Trecho
Esses problemas devem-se em parte ao fato de serem tais sistemas o mais das vezes baseados em dados controlados e/ou resultantes de análises impressionistas e não em dados resultantes de análises de dados de fala natural e espontânea. Deriva daí a necessidade premente de informações que visem ao aperfeiçoamento dos sistemas computacionais automáticos ora em uso.
Avanços nessa área têm sido obtidos em decorrência da descrição da estrutura prosódica de números naturais nas mais diversas línguas, tais como o inglês (Rahim et al. 2001), o alemão (Baumann e Trouvain 2001, Creer 2002), o espanhol (López et al. 1998), o francês (Mokbel et al. 1997), o japonês (Amino e Osanai 2011), o húngaro (Olaszi 2000), o chinês (Wang e Seneff 1998) e o português europeu (Rodrigues 2001). Até o momento, poucos são os trabalhos sobre o português do Brasil que descrevem, de forma sistemática e abrangente, as várias características acústicas da organização de números naturais em estruturas pré-estabelecidas (Almeida 2017, Oliveira Jr e Silva 2017, Musiliyu 2014).
O presente estudo visa a contribuir nesse sentido, apresentando uma descrição da prosódia de agrupamentos numéricos em uma estrutura fixa (o código de endereçamento postal brasileiro), tal como enunciada espontaneamente.

Dados
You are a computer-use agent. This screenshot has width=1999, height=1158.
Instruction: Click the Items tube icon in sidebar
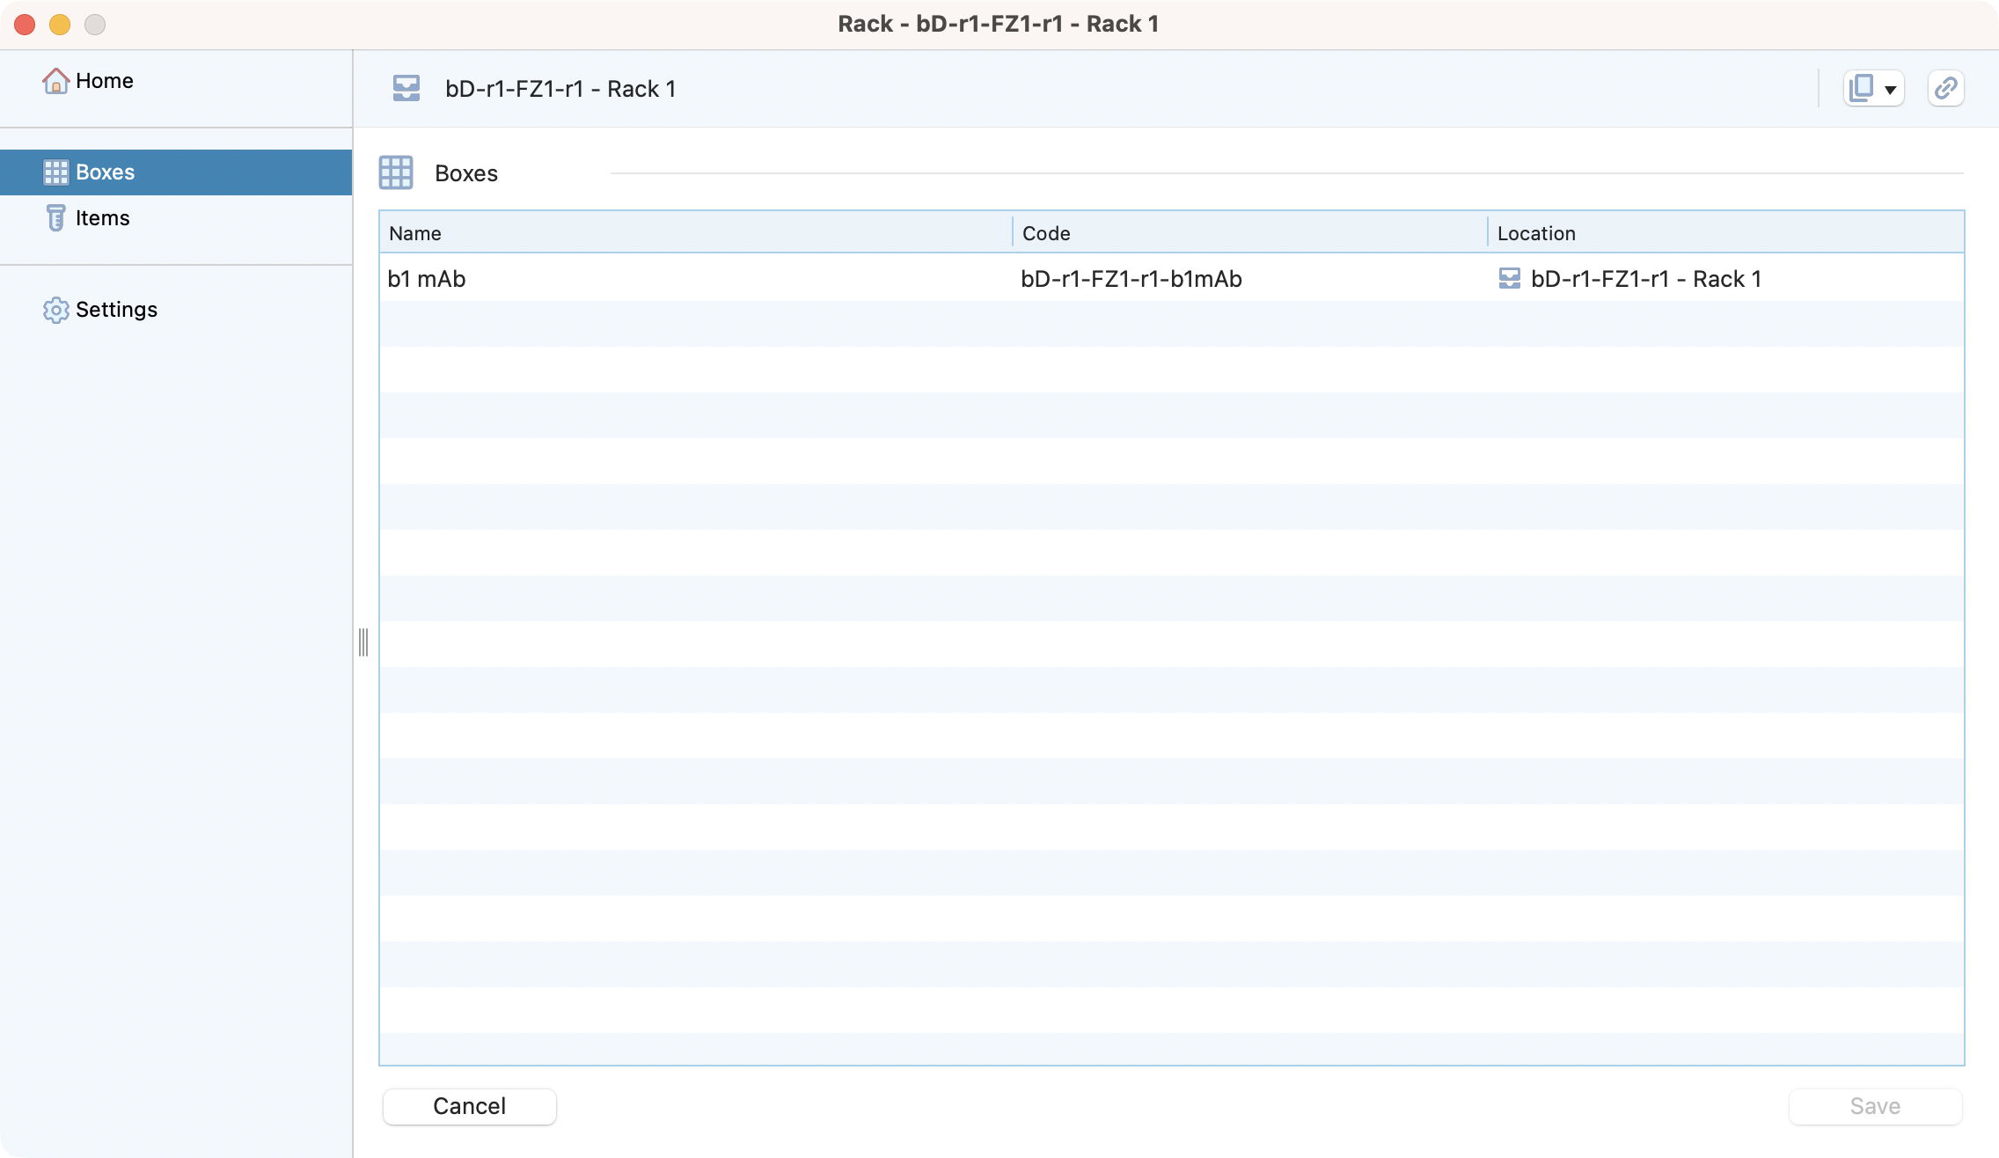55,218
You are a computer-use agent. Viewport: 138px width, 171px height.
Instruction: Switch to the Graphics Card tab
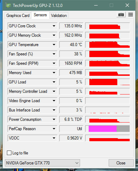(x=18, y=16)
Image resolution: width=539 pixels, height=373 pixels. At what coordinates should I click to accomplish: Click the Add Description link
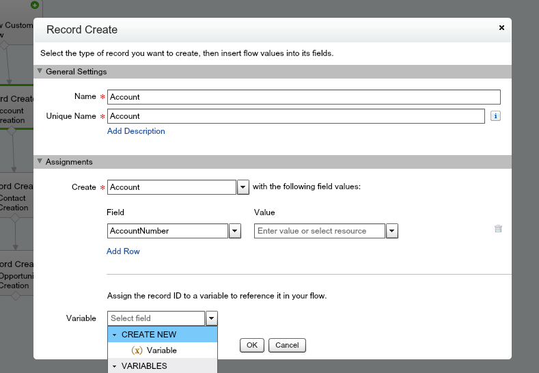click(136, 131)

Instrução A
No trecho sobre prosódia numérica, reproduza a passagem começando em "Esses problemas devem-se" e terminando em "ora em uso.", trocando "sistemas" por "modelos".
Instrução B
Liste todas as línguas enumeradas no trecho sobre prosódia numérica logo após a expressão "tais como".
Instrução C
Estenda o trecho sobre prosódia numérica, escrevendo a continuação a partir de sua última frase.
As linhas apresentadas acima não são necessárias.

Resposta A
Esses problemas devem-se em parte ao fato de serem tais modelos o mais das vezes baseados em dados controlados e/ou resultantes de análises impressionistas e não em dados resultantes de análises de dados de fala natural e espontânea. Deriva daí a necessidade premente de informações que visem ao aperfeiçoamento dos modelos computacionais automáticos ora em uso.

Resposta B
inglês, alemão, espanhol, francês, japonês, húngaro, chinês, português europeu

Resposta C
Objetiva-se também, e a partir dos resultados dessa análise, propor um modelo de descrição e geração a ser usado para aprimorar sistema de síntese e reconhecimento de fala para o português do Brasil. O estudo sobre a prosódia de números nominais de CEP integra, dentre outras, questões de estruturação, agrupamento, entoação e constitui uma contribuição para a pesquisa sobre os números falados em geral, que claramente desempenham um importante papel na nossa interação cotidiana.
Para Reed (2011), o primeiro passo em qualquer análise prosódica é a identificação das unidades prosódicas, unidades linguísticas definidas por aspectos suprassegmentais da fala. São fragmentos de fala que constituem uma unidade caracterizada pela presença de fronteiras que os delimitam. Apesar de caracterizadas com base em uma variedade de critérios, a intuição tem papel relevante na identificação das fronteiras que limitam essas unidades. De acordo com Chafe (1994), são as características acústicas primitivas, identificadas intuitivamente, que definem as fronteiras prosódicas que delimitam essas unidades da fala. Além disso, Selkirk (1984, 1986), Nespor e Vogel (2007) e Ladd (2008) destacam a importância da estrutura morfossintática e de informações semântico-pragmáticas na formação das unidades prosódicas e, consequentemente, na identificação de fronteiras prosódicas.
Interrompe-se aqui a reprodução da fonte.